Governing Our Pain and Pleasure

Well, we have to close. Let me see what I should use to close here. I have two texts and we’ll be done.

Matthew 6:34 says:

Take therefore no thought for the morrow: for the morrow shall take thought for the things of itself. Sufficient unto the day is the evil thereof (Matthew 6:34, KJV).

What does that mean? I think it means that in the sovereign providence of God every day is apportioned its proper amount of pain. You may not know down here in the South the old Swedish hymn “Day by Day”, but it says:

Day by day and with each passing moment, Strength I find to meet my trials here. Trusting in my Father’s wise bestowment; I’ve no cause for worry or for fear. He whose heart is kind beyond all measure, Gives unto each day what he deems best. Lovingly, it’s part of pain and pleasure, Mingling toil with peace and rest.

It says, “He whose heart is kind beyond all measure gives unto each day what he deems best, lovingly, it’s part of pain . . .” And Jesus says, “Sufficient unto the day is the evil thereof.” Now align with that text (Matthew 6:34) Lamentations 3:22–23. You have to understand that Lamentations is the most horrible book in the Bible because it was written after the destruction of Jerusalem, and the destruction was so horrid women were boiling and eating their children.

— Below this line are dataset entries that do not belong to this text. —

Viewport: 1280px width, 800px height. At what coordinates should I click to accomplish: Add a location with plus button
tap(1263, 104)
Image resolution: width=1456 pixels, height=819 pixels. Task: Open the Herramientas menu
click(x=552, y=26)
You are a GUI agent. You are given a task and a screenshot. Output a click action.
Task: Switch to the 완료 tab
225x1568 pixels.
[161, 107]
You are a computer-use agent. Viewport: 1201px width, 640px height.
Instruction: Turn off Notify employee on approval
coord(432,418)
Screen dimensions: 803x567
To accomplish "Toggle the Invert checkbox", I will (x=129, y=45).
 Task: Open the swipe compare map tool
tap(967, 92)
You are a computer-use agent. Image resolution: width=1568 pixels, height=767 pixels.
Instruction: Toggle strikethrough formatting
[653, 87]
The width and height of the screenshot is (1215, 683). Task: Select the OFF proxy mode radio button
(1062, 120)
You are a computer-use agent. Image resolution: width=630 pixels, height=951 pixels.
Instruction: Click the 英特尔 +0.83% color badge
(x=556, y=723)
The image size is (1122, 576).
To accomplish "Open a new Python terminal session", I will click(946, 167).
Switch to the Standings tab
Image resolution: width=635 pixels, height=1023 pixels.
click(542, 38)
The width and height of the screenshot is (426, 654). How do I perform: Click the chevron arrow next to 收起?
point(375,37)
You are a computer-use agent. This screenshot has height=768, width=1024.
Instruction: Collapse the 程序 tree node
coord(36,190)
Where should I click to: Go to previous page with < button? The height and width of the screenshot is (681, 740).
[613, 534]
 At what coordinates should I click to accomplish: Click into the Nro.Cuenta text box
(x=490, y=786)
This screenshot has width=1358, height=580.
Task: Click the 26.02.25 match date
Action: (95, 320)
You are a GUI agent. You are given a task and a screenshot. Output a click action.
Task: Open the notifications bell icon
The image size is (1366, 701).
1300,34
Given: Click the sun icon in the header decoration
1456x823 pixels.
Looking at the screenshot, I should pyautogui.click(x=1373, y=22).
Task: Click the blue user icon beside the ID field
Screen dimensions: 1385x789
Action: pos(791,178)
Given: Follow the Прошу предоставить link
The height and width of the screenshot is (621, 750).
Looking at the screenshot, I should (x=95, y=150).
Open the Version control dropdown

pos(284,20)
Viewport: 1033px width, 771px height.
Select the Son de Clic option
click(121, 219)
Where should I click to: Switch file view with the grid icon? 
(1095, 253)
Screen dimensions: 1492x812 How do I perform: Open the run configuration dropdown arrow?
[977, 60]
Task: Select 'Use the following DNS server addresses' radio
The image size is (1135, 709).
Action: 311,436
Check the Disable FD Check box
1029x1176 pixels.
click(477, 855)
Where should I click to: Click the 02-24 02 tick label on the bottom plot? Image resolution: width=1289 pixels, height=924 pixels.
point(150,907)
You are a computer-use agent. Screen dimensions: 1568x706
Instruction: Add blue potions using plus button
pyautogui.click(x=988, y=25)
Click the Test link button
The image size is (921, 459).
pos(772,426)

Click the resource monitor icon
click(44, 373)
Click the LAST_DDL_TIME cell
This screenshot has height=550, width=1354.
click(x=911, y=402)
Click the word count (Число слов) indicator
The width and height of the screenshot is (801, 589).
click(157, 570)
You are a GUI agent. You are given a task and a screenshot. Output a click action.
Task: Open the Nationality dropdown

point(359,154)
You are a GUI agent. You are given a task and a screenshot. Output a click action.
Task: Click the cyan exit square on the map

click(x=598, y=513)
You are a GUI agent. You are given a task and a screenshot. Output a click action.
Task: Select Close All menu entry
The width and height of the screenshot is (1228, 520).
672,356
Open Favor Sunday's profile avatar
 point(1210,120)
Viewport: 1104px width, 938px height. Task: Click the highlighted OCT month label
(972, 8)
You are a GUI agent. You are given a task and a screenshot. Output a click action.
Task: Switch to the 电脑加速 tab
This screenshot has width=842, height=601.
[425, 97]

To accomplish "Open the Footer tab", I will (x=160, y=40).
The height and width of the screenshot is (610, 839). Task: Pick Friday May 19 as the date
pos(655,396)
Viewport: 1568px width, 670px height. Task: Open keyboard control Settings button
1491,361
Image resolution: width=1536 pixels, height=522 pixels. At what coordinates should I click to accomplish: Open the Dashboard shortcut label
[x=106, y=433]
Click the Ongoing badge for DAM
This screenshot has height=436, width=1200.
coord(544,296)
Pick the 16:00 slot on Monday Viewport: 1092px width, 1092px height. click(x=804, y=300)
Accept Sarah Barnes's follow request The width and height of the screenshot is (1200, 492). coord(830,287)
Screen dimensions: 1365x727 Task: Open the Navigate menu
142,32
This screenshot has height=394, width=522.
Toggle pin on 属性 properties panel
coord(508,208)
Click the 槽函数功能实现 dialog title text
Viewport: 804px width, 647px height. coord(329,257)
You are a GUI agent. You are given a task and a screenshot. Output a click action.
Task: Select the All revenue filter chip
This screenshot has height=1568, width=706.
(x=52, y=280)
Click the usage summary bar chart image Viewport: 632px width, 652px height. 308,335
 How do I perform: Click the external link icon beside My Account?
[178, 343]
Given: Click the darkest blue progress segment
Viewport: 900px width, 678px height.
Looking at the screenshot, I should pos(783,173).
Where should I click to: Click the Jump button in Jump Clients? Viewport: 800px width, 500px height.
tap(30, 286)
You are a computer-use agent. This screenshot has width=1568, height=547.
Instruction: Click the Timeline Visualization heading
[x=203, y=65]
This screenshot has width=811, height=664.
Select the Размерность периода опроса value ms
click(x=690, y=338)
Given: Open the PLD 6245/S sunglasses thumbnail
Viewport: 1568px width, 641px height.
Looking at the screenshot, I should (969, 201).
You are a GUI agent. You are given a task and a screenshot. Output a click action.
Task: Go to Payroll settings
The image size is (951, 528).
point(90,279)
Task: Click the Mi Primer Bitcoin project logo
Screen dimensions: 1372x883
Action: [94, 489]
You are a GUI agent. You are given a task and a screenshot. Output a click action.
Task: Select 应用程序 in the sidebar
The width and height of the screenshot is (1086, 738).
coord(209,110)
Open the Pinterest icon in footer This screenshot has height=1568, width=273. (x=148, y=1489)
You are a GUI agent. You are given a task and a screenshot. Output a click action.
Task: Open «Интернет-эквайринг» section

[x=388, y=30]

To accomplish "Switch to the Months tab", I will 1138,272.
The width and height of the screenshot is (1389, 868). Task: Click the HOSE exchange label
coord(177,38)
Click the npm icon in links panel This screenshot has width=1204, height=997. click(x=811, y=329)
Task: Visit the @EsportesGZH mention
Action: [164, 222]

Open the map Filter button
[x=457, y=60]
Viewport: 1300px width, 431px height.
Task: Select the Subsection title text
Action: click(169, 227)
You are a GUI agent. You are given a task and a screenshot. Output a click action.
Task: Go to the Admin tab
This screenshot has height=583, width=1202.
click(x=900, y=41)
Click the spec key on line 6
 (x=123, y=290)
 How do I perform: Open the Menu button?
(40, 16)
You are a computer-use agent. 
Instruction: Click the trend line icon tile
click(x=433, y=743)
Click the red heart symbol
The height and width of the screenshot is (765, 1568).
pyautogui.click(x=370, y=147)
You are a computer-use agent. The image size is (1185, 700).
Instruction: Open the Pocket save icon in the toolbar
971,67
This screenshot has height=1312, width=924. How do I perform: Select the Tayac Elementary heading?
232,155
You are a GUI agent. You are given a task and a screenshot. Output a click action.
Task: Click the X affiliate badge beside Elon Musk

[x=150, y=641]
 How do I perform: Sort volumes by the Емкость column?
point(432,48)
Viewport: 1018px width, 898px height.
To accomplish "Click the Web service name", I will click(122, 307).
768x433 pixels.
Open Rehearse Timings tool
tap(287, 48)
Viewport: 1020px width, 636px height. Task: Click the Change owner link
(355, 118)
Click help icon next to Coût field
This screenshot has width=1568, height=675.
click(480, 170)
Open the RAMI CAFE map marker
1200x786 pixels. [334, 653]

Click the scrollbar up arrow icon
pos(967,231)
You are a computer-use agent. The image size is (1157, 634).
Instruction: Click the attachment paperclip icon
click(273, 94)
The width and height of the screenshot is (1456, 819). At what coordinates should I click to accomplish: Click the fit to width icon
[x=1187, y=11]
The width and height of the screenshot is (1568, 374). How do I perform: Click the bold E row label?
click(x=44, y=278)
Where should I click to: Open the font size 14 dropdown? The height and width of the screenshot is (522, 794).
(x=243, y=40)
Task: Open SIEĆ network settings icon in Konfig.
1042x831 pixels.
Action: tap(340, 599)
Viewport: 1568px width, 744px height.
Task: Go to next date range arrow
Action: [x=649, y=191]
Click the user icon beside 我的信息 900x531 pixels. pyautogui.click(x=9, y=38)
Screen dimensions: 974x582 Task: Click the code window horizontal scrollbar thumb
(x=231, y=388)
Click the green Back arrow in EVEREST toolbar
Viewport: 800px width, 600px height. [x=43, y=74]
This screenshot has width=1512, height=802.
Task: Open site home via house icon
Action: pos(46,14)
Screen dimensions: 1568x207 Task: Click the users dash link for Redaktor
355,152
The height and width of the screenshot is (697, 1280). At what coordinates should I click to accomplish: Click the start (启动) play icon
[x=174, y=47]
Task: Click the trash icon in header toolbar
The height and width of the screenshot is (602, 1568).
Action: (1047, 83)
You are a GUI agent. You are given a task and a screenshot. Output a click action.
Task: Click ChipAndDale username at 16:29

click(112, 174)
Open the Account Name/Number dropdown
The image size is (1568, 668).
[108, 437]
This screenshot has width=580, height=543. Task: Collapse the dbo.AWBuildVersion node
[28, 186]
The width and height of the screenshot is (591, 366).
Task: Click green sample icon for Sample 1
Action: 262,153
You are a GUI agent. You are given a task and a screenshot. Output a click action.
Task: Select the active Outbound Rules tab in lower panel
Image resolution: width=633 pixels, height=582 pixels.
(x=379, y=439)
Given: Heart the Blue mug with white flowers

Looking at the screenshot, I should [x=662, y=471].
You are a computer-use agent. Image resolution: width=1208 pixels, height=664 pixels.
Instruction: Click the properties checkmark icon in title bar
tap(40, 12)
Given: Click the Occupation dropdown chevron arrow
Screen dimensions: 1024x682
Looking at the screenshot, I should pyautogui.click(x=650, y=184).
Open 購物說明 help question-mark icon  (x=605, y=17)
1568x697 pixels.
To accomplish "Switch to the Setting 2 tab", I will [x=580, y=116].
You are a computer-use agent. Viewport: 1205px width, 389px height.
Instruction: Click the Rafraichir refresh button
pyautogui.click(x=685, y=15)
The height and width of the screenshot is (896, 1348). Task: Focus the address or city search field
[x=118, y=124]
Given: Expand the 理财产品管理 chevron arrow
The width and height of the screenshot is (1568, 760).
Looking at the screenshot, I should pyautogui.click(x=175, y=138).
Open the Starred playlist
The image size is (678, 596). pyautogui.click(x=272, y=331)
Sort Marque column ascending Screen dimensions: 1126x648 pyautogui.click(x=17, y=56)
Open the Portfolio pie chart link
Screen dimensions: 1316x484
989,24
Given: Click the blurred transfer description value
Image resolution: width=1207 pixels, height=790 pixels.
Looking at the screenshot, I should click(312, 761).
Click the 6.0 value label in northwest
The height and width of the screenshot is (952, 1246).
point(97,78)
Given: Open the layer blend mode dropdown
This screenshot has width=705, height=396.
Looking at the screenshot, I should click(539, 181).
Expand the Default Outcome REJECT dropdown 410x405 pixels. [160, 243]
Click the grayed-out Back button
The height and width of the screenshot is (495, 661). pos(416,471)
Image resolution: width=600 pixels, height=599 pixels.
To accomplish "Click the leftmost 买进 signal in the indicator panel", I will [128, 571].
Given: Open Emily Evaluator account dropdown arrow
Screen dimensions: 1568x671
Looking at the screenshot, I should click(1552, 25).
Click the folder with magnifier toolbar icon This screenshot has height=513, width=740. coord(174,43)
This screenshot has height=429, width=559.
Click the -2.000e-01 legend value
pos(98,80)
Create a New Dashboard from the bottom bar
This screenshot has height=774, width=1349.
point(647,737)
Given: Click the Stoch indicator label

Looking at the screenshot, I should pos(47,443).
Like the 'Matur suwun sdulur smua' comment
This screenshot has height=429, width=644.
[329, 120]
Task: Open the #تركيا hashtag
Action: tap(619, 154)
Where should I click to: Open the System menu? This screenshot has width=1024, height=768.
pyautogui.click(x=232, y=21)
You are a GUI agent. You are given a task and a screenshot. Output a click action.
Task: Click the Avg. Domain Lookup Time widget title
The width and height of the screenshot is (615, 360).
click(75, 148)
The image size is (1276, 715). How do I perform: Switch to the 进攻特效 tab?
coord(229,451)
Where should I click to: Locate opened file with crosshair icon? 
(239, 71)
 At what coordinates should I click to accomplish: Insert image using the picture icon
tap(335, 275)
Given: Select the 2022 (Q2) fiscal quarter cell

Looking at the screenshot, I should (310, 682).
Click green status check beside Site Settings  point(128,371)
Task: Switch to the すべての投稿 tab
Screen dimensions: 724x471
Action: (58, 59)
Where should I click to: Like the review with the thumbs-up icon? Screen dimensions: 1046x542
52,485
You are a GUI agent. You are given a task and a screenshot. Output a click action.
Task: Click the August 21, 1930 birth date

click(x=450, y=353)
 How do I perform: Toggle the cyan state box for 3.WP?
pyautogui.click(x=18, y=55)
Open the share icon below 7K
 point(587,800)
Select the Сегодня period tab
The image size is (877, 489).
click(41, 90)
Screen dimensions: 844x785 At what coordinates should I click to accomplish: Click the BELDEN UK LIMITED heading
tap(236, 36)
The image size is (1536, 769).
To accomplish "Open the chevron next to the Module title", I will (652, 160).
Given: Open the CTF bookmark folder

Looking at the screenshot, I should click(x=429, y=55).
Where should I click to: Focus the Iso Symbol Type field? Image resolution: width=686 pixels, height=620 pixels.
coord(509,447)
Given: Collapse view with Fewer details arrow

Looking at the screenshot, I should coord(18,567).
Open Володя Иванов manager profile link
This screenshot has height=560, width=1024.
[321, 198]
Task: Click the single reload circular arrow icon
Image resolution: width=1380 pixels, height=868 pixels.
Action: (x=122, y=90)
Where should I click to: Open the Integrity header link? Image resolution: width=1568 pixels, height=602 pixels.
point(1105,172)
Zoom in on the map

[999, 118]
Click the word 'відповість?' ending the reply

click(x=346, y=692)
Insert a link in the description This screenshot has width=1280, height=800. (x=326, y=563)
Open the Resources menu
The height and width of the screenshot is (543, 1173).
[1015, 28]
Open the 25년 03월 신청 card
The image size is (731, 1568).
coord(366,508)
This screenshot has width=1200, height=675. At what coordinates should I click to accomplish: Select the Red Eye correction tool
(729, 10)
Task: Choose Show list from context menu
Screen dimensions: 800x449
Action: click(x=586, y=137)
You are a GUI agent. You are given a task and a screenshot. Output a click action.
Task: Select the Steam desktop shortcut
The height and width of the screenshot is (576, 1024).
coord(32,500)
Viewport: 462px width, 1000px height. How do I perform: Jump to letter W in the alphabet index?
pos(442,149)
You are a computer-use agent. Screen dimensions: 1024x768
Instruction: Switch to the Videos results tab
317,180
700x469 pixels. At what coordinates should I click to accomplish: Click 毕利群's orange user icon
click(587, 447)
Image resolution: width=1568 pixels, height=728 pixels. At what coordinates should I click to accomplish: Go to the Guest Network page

This is not funny. This is not light. God judged Jerusalem. God brought Babylon against Jerusalem, and in the middle of that most horrid of all descriptions of judgment, you get chapter three. The hymn “Great is Thy Faithfulness” comes from there. It says:

[His mercies] are new every morning:
     great is thy faithfulness (Lamentations 3:23, KJV).

Now correlate, “His mercies are new every morning,” with, “Sufficient unto the day is the evil therein.” All right? Today you’re going to leave here in two minutes and you will enter a day with pain appointed by God’s sovereign kindness. But he has also appointed mercy for this day, not yesterday, and not tomorrow. This day has its pain. This day has its mercies. Don’t try to solve tomorrow’s pain, like if you have cancer and the doctor says you have five years. Don’t try to have enough grace today to handle the struggle in a year from now. That grace will be there. I promise you, on the authority of Lamentation 3:22–23, that grace will be there. A dying grace will be there, but that grace is not for today. Today’s grace is for today’s pain and there’s enough. It is super-abundant. And so, I just leave you with this. Don’t try to pay God back. Don’t try to work for God. He is not served by human hands. Let 1 Peter 4:11 be the watchword over this church and over your life:

Whoever serves, [let him serve] as one who serves by the strength that God supplies — in order that in everything God may be glorified through Jesus Christ. To him belong glory and dominion forever and ever. Amen.

The giver gets the glory. Therefore do not give to God; get from God by prayer, moment by moment, all day today and for the rest of your life, and you will rejoice and he will get the glory. And people around you will watch a kind of lifestyle of radical, sacrificial love and it will make them ask, “Where does this come from?”